How to sell a choir

A LinkedIn article on overuse of certain, hollow vocabulary in job applications taps into a persistent worry I have about how best, with the words we use, to market a chamber choir.

“If you’re motivated about your career, passionate about doing your best work, and are highly creative, then I’ve got news for you: so is everyone else” reports Catherine Fisher on the LinkedIn blog. Everyone has a “track record” of “extensive experience” — cliches and hollow phrases piled on top of each other in a display of boosterism and buzzword bingo.

Choirs can be similarly lazy and unoriginal. In his post-competition Spectator article Peter Phillips remarked that when “every young group in the competition describes themselves as being either ‘dynamic’, ‘fresh’ or ‘innovative’, these adjectives rapidly losing all meaning.”
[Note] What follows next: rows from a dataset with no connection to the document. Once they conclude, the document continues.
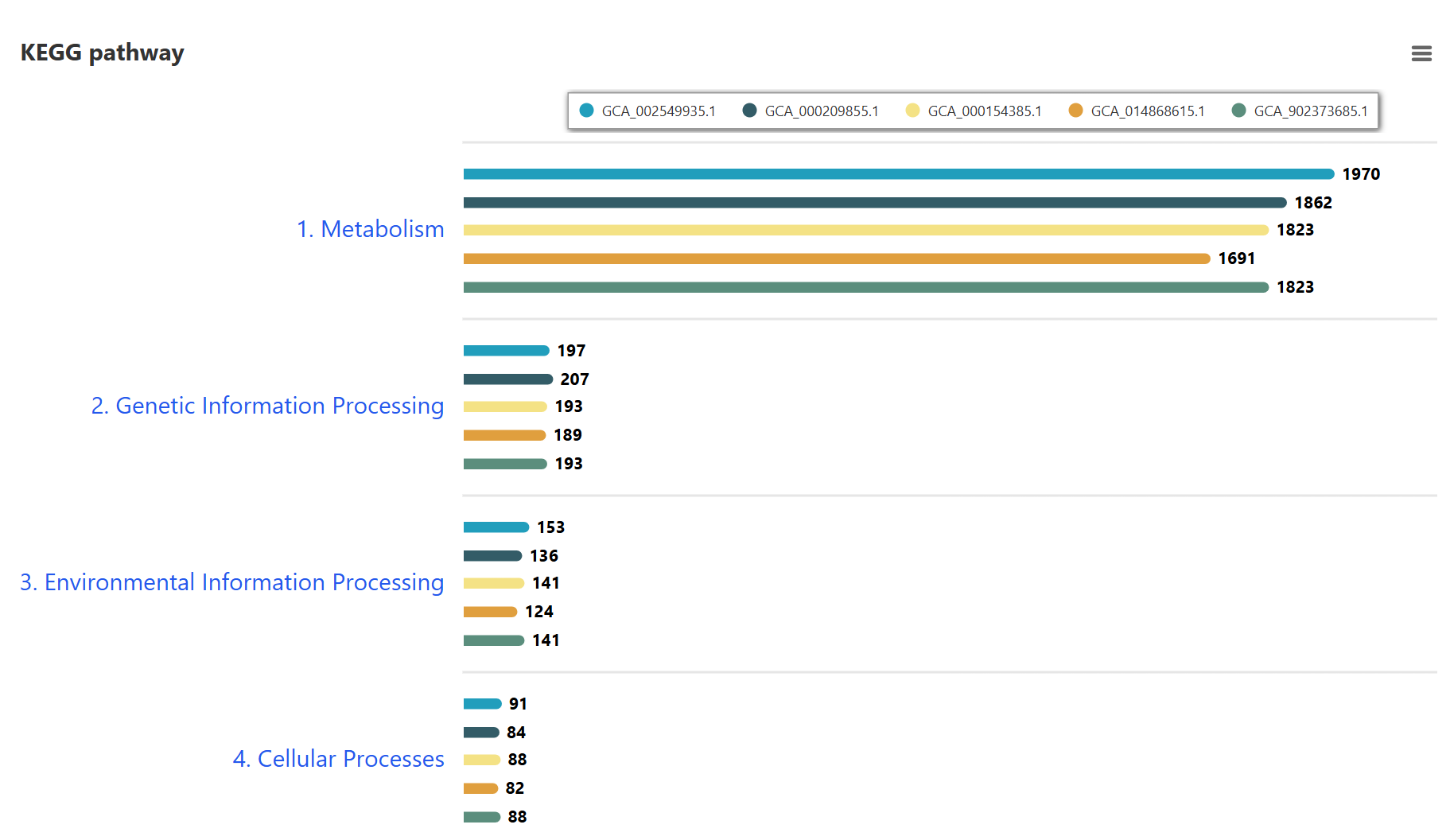Open the 1. Metabolism category link
The height and width of the screenshot is (840, 1450).
coord(370,229)
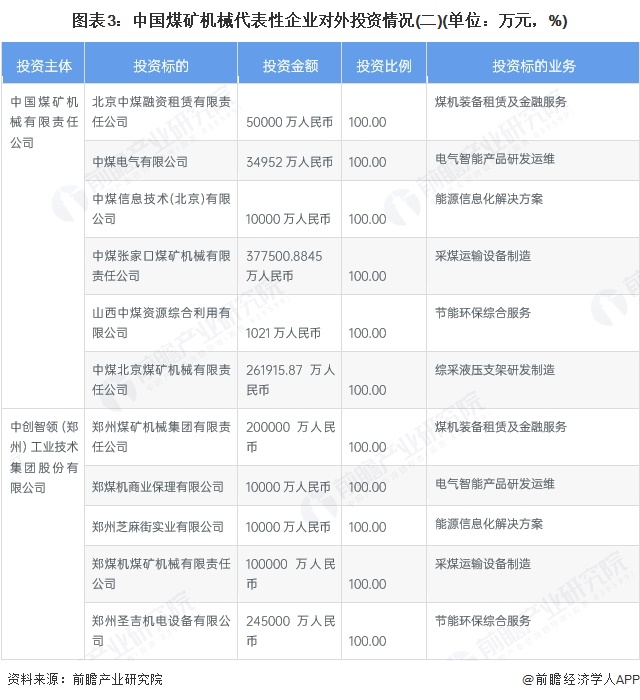Select the 投资标的的业务 column header
The image size is (640, 700).
(532, 66)
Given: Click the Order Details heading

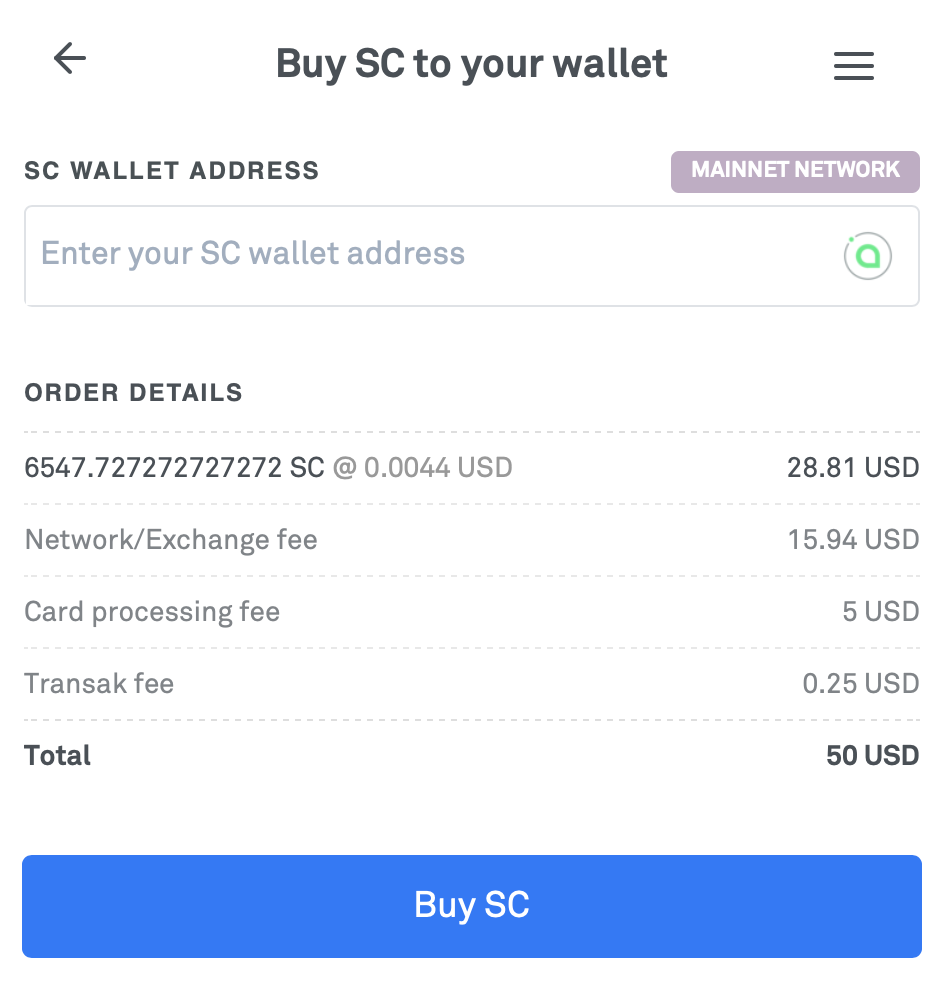Looking at the screenshot, I should coord(133,393).
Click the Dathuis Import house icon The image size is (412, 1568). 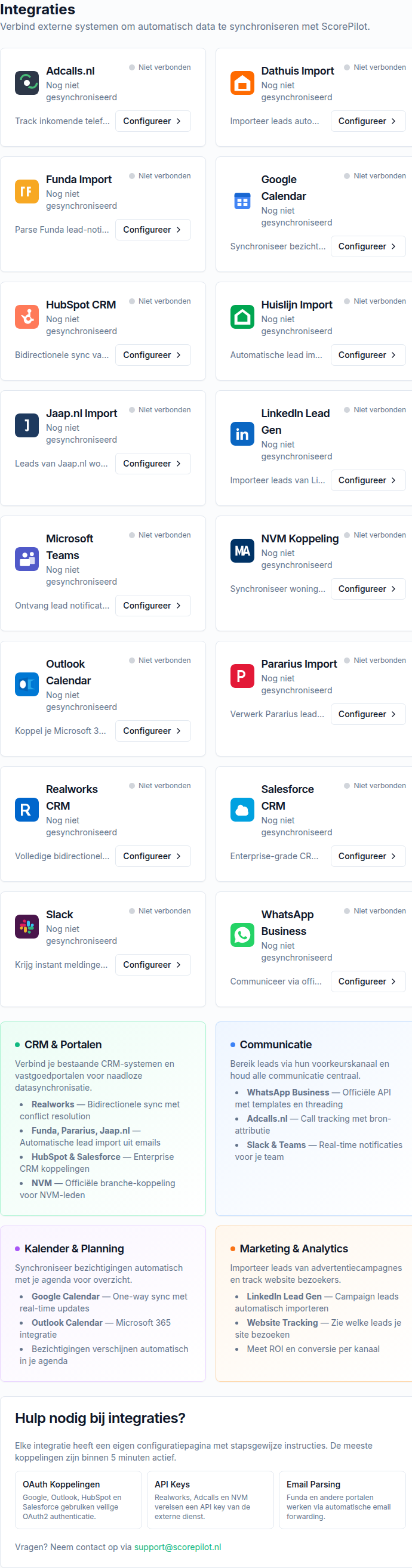coord(242,83)
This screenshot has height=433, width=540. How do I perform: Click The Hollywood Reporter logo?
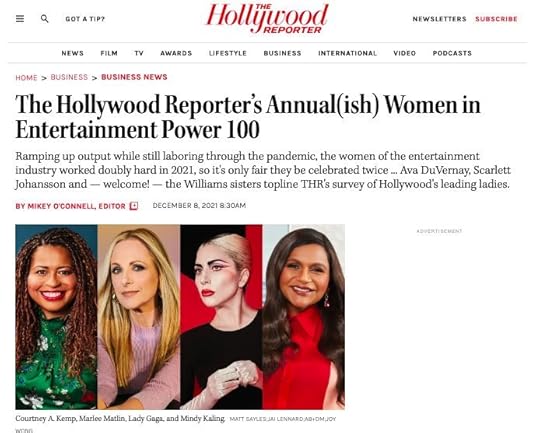[x=267, y=19]
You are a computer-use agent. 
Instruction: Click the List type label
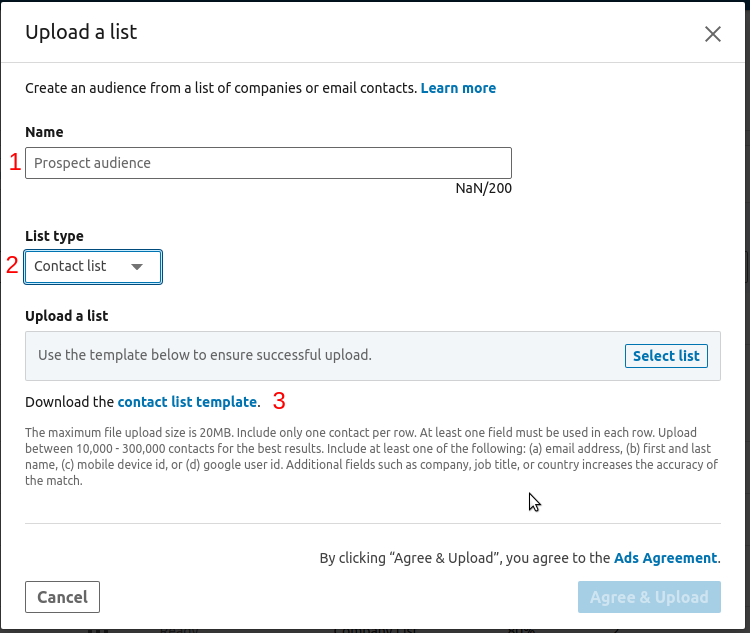click(54, 236)
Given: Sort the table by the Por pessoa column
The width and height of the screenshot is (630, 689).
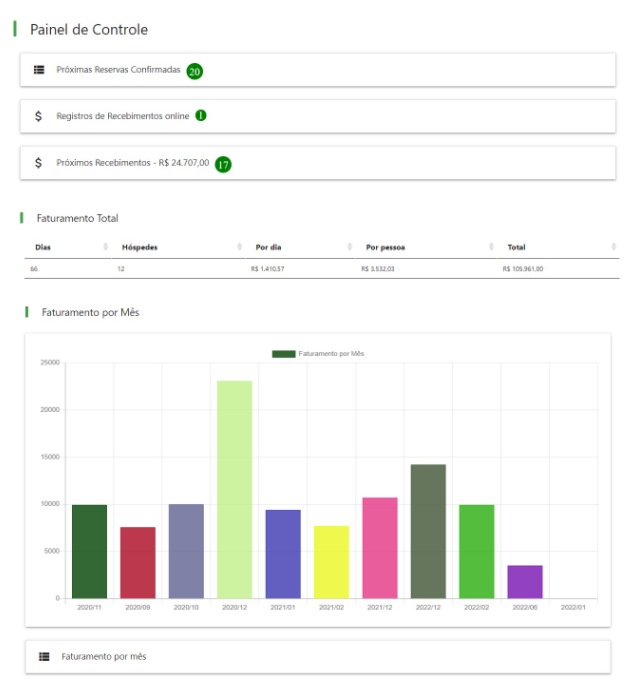Looking at the screenshot, I should (385, 247).
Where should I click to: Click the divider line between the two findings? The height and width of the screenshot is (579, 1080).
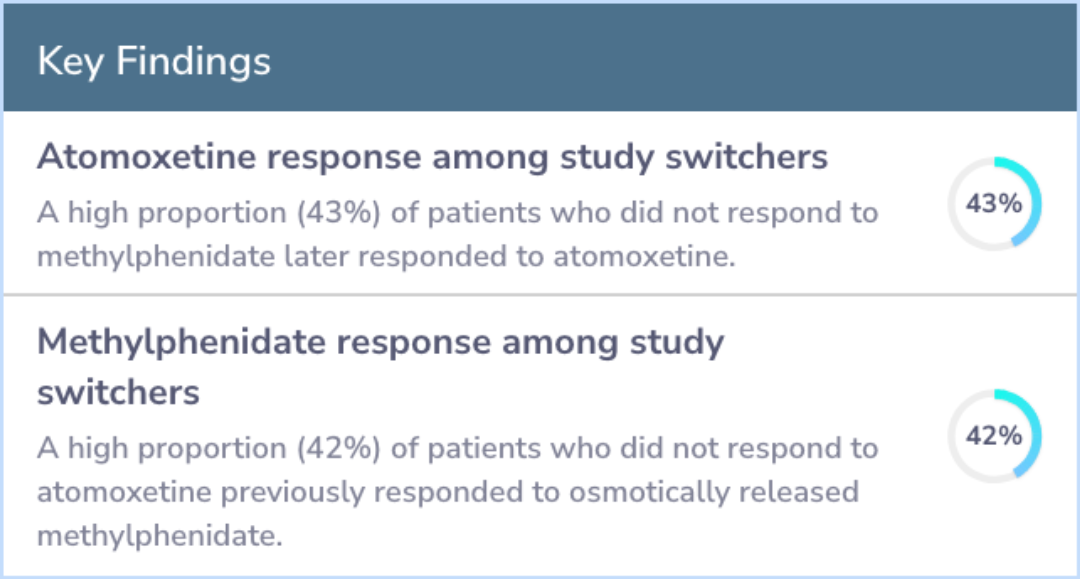pyautogui.click(x=540, y=295)
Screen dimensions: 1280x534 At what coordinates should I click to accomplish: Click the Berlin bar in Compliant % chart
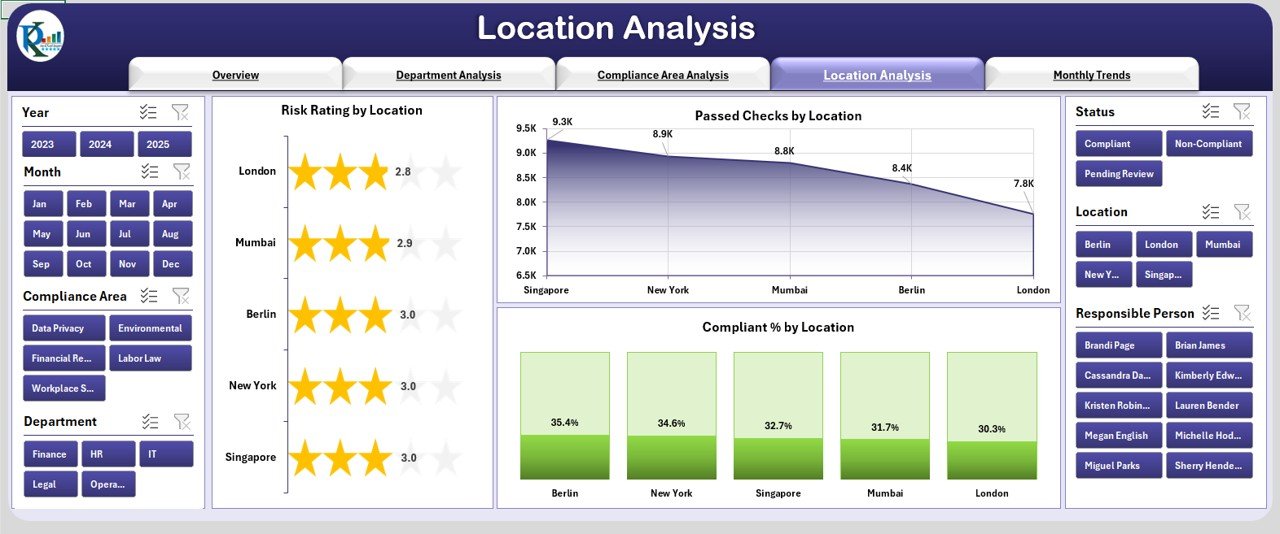coord(564,416)
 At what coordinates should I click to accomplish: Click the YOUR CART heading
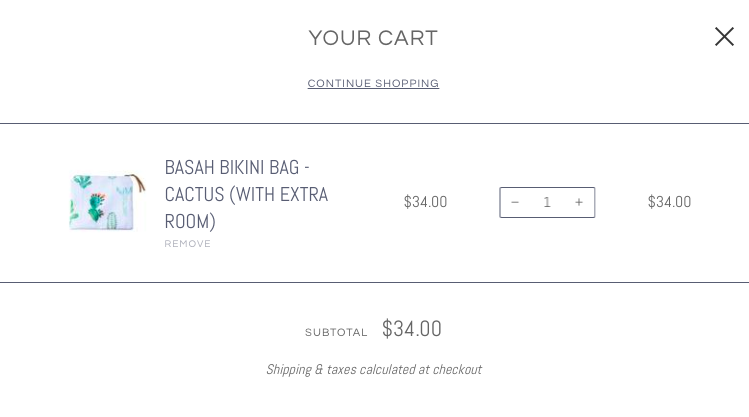(x=373, y=38)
“Innovative” has always rankled for me. I often feel Epiphoni do some reasonably original things, but unless you’re Apple or CERN or someone, you have to ask whether you really have the creds to say that you’re innovative.

Another curiosity is this line and its variations: “we sing everything from the renaissance to the present day”. Well, duh! That’s kind of what choirs do! With the rare exception of a specialist early music or contemporary music outfit, why would you be doing anything other than singing the full panoply of delicious choral music in the repertoire from across the centuries. And yet it persists as a piece of biographical information that whilst not untrue, is hackneyed and could be enlivened. I’m not always convinced by Epiphoni’s own “choral music of all eras” but feel it’s truthful without trying to sound impressive.

I think we could all try harder in our copywriting to describe ourselves in ways that truly stand us apart from our competitors. We could do ourselves, our singers and our audiences a favour by really thinking about what marks us out as different — why we exist at all — then conveying it in engaging, plain English. I know of at least three new professional London choirs launching this year — adding to the dozen or so existing, established choirs and scores of good amateur ones. What will they do to position themselves differently, both in their marketing and more importantly in their doing?